Professional degree programs most commonly refer to programs of study that are specific to a professional career, such as a medical doctor or an attorney. These types of degrees prepare students for a career in the chosen profession, where students learn to apply what they have learned in the classroom to real-world environments. Admissions to professional degree programs usually require a bachelor’s degree in almost any field of study, along with some coursework relevant to the professional degree pursued. The main types of professional degree programs students pursue are the Medical Doctorate, Juris Doctorate, Doctor of Pharmacy, Doctor of Veterinary Medicine, Optometry Doctorate, Psychology Doctorate or Doctorate of Dental Surgery. Study at the doctorate level, however, is not the limit for professional degree programs with some professions preparing students at the master’s level and even at the undergraduate level, or utilizing a different academic model altogether.
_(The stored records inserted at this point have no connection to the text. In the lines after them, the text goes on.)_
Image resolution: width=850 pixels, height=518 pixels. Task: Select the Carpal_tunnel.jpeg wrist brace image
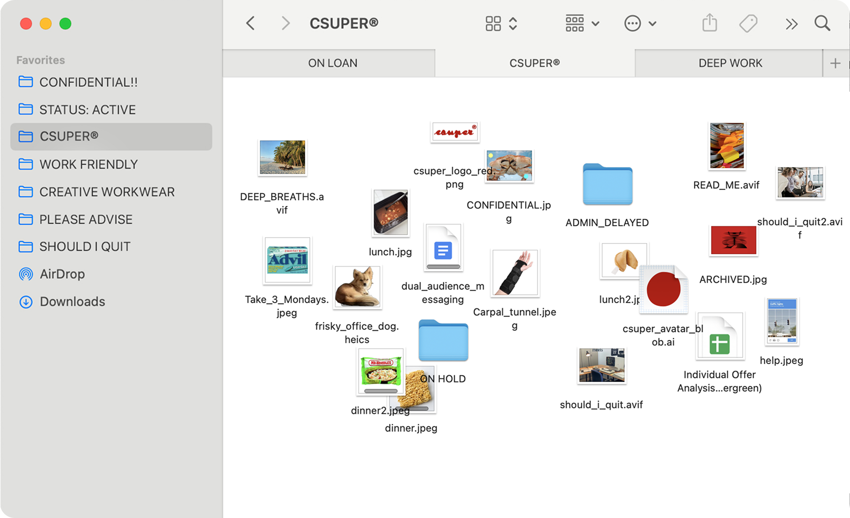point(515,273)
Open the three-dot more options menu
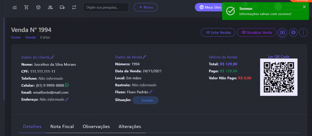The height and width of the screenshot is (136, 312). (303, 32)
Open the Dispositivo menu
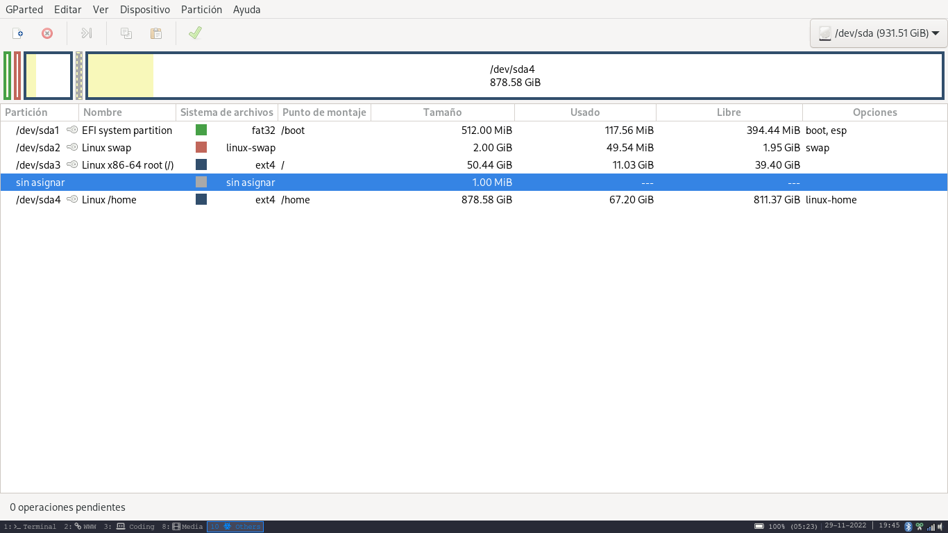 click(x=144, y=10)
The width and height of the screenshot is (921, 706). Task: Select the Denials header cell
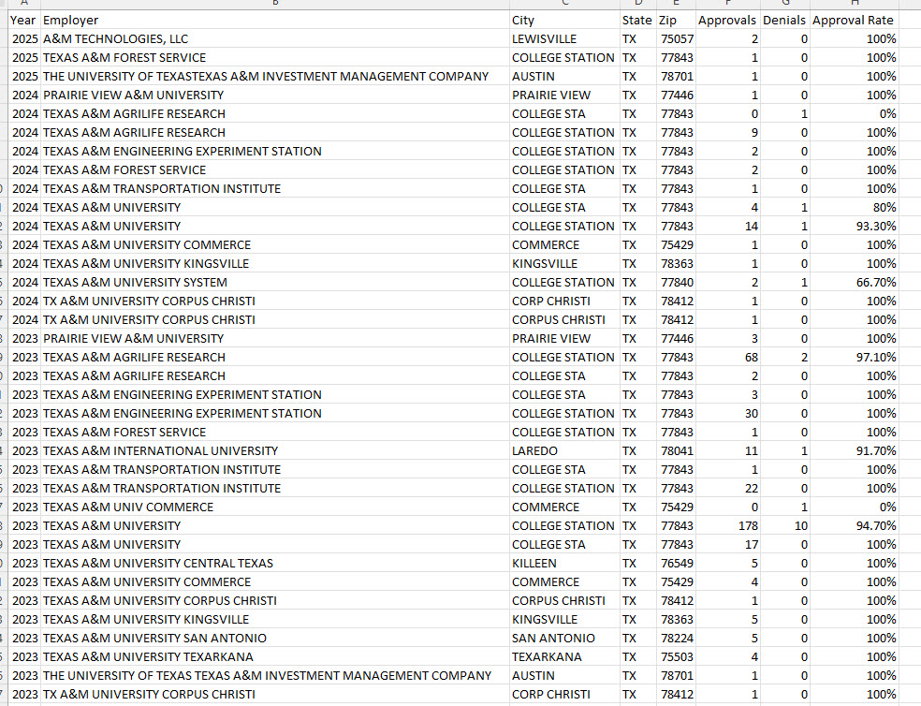784,20
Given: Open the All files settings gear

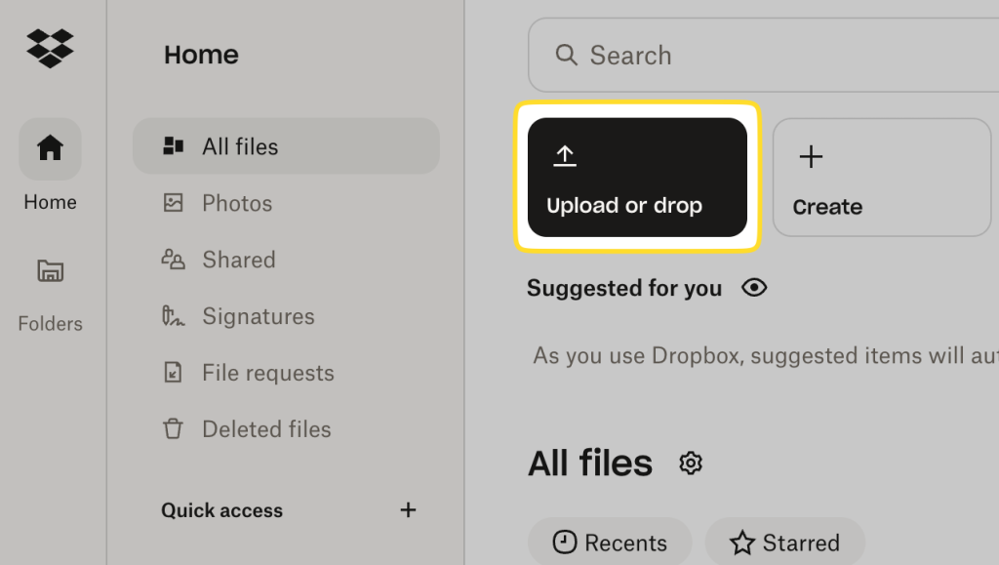Looking at the screenshot, I should click(x=690, y=463).
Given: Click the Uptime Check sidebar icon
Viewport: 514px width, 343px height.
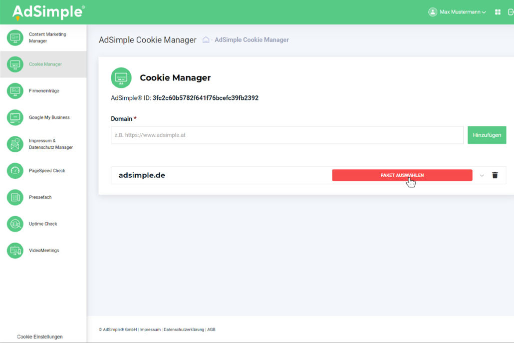Looking at the screenshot, I should click(15, 224).
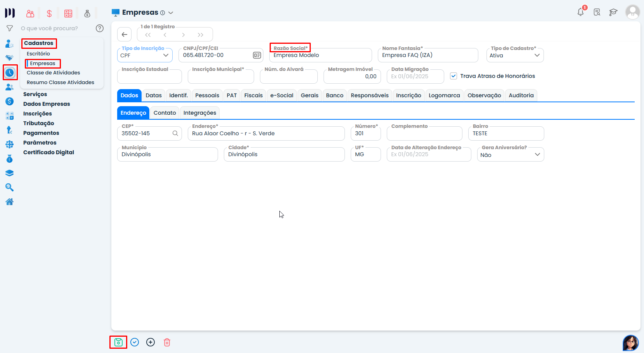644x353 pixels.
Task: Click the graduation cap icon
Action: pyautogui.click(x=613, y=12)
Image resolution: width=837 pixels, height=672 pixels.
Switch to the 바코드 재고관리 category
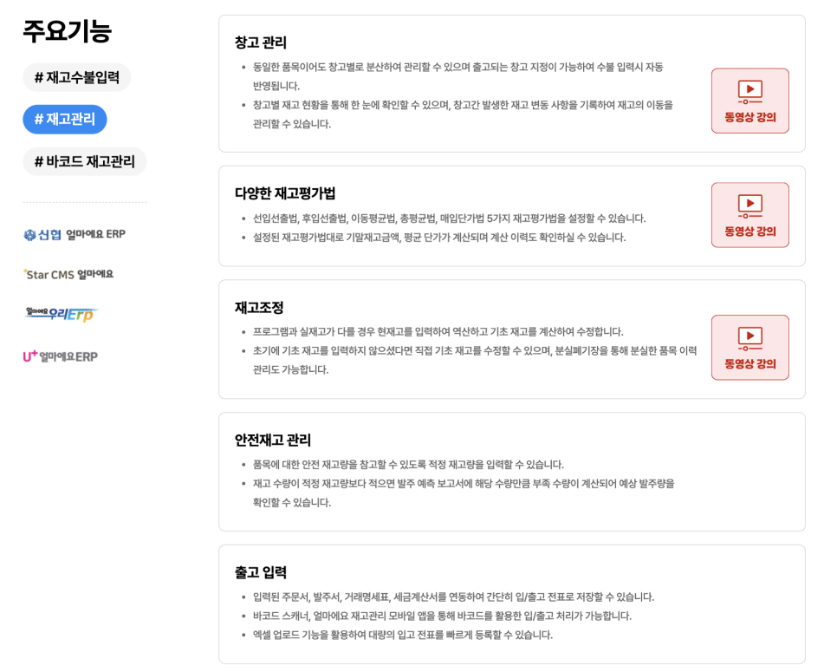point(84,161)
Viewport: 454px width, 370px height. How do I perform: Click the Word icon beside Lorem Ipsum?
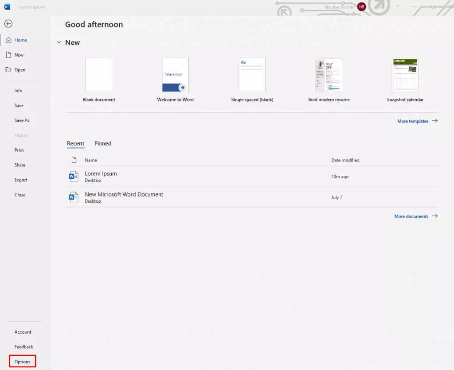tap(74, 176)
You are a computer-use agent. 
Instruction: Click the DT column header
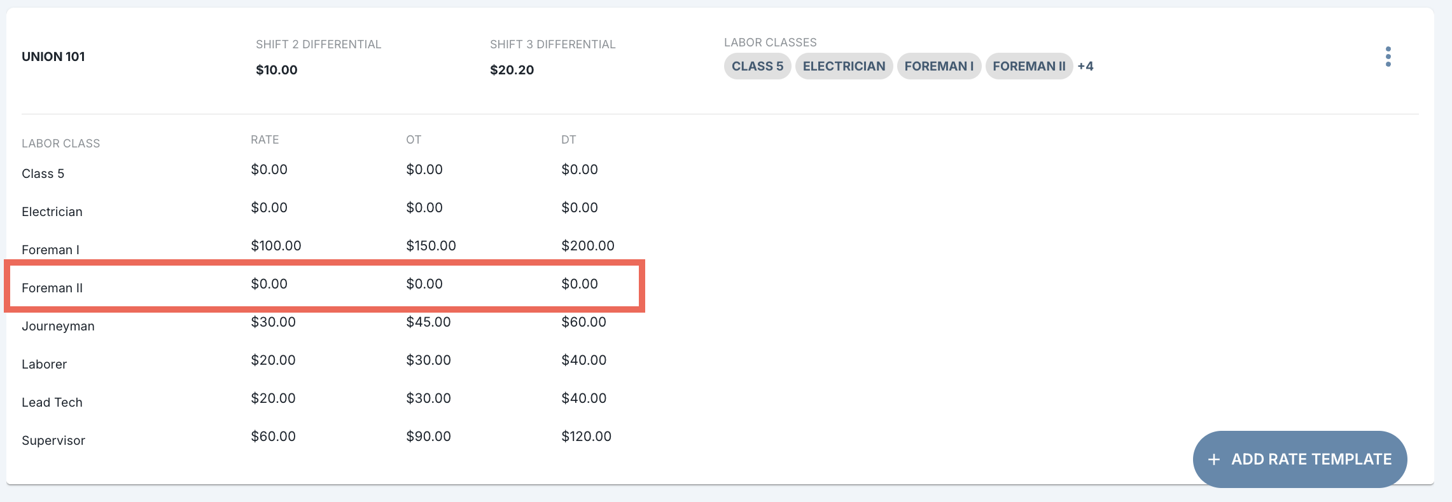coord(568,140)
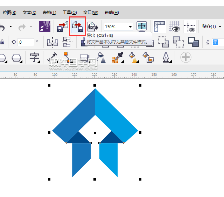Open the 窗口(W) menu
Image resolution: width=224 pixels, height=197 pixels.
point(91,13)
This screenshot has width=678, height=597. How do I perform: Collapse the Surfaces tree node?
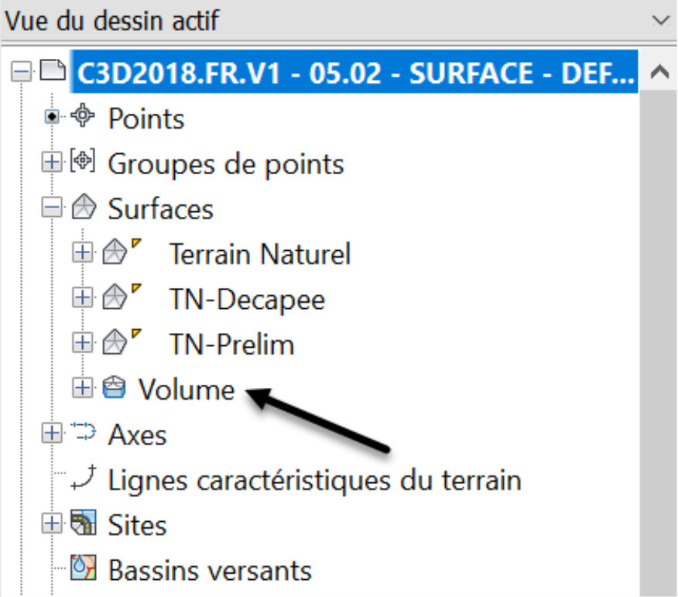tap(52, 208)
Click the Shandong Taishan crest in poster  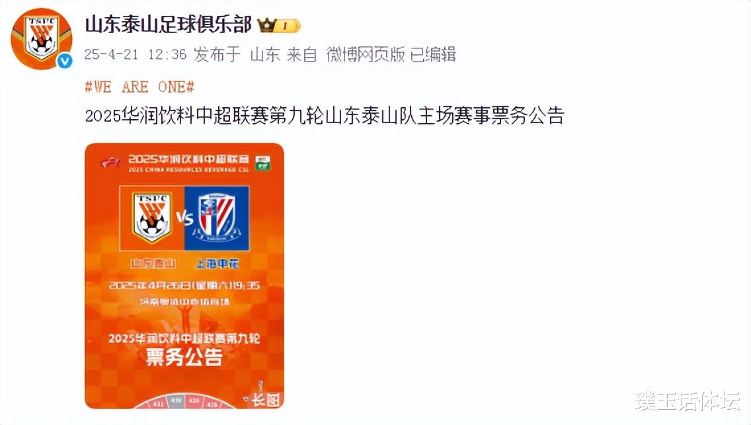click(152, 217)
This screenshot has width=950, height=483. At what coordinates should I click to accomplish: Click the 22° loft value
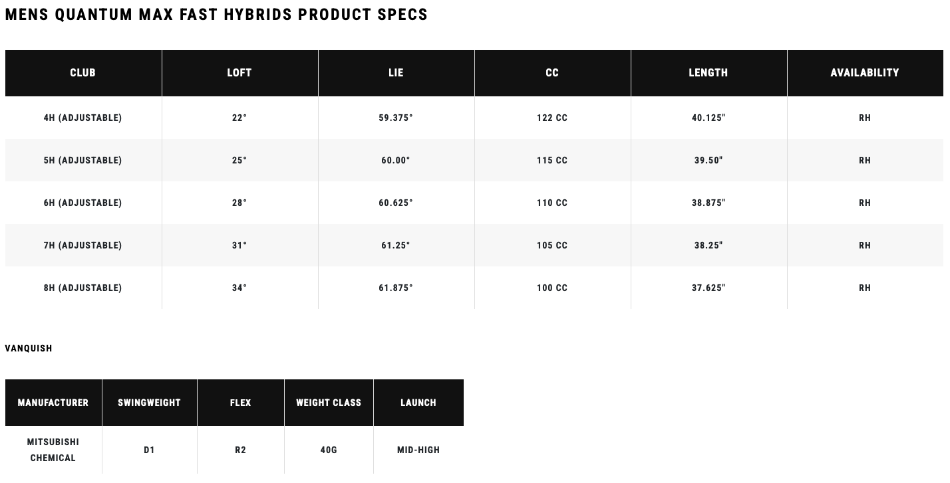click(239, 118)
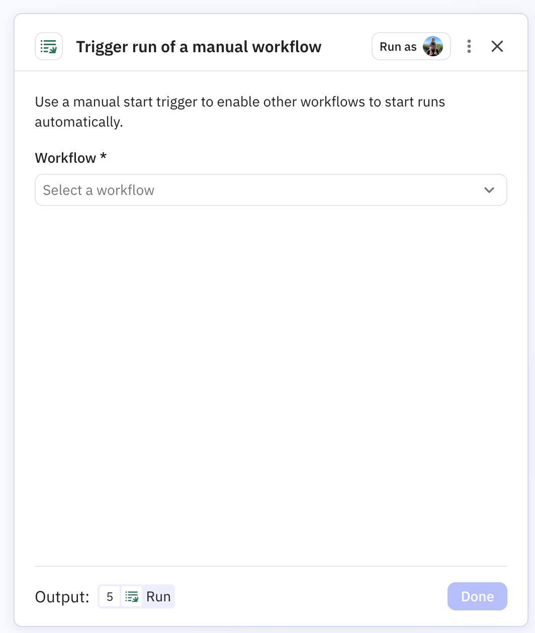Click the word automatically in the description
Image resolution: width=535 pixels, height=633 pixels.
coord(78,122)
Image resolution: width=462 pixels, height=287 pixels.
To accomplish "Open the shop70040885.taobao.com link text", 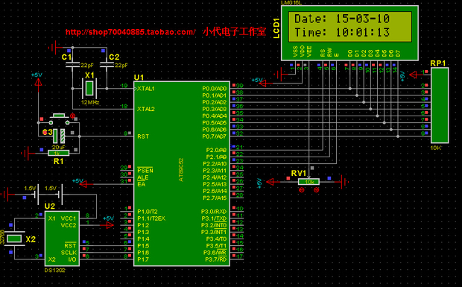I will tap(130, 32).
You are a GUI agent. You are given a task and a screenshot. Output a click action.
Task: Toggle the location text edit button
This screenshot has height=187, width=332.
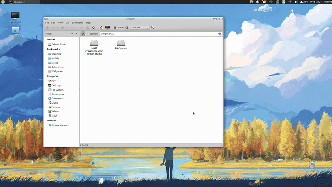coord(83,34)
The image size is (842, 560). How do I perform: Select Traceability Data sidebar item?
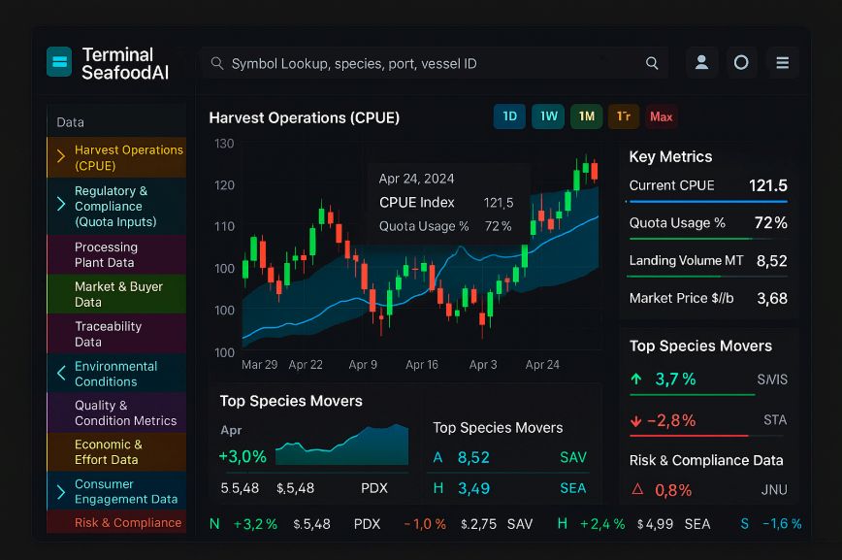click(108, 334)
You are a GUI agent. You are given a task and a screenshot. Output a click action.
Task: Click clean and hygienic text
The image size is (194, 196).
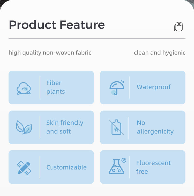click(160, 53)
Characteristic to most professional careers is a high degree of regulation, and those careers require highly defined educational requirements. Usually, practice in a professional career will require a license from a regulatory authority, and those regulatory authorities will determine the amount of education required and the breadth of applicable subject matter. Students pursuing professional degree programs need to understand what the governing regulations require and ensure that their academic program meets those requirements. Additionally, as a condition to obtain licensure, students usually need to pass all relevant testing requirements or complete all required practicums in order to qualify for the relevant license to practice.
Aside from doctorate level professional degree programs, several types of programs require study at the master’s level. Programs at this level will require completion of a bachelor’s degree as well, sometimes in a study directly related to the professional degree, but not always. Some of these types of programs include a Master of Social Work, Master of Architecture, Master of Nursing Practice for nurse practitioners, Master of Counseling for counselors, Master of Business Administration and Master of Divinity for practicing clergy.
At the undergraduate level, there are several types of professional degree programs that prepare students for a vocation in specific fields of study. While many of the programs require licensure, some do not, but instead are expectations demanded by the job market. Common fields of study at this level include nursing, engineering, teaching or accounting, for examples. Important to note, however, is that some education systems, such as the model utilized in the United Kingdom or Australia, prepare students for virtually all professional vocations at the undergraduate level, usually requiring completion of a bachelor’s degree. These degree programs, however, usually require six years of study, as opposed to the standard three or four-year degree required of other bachelor programs.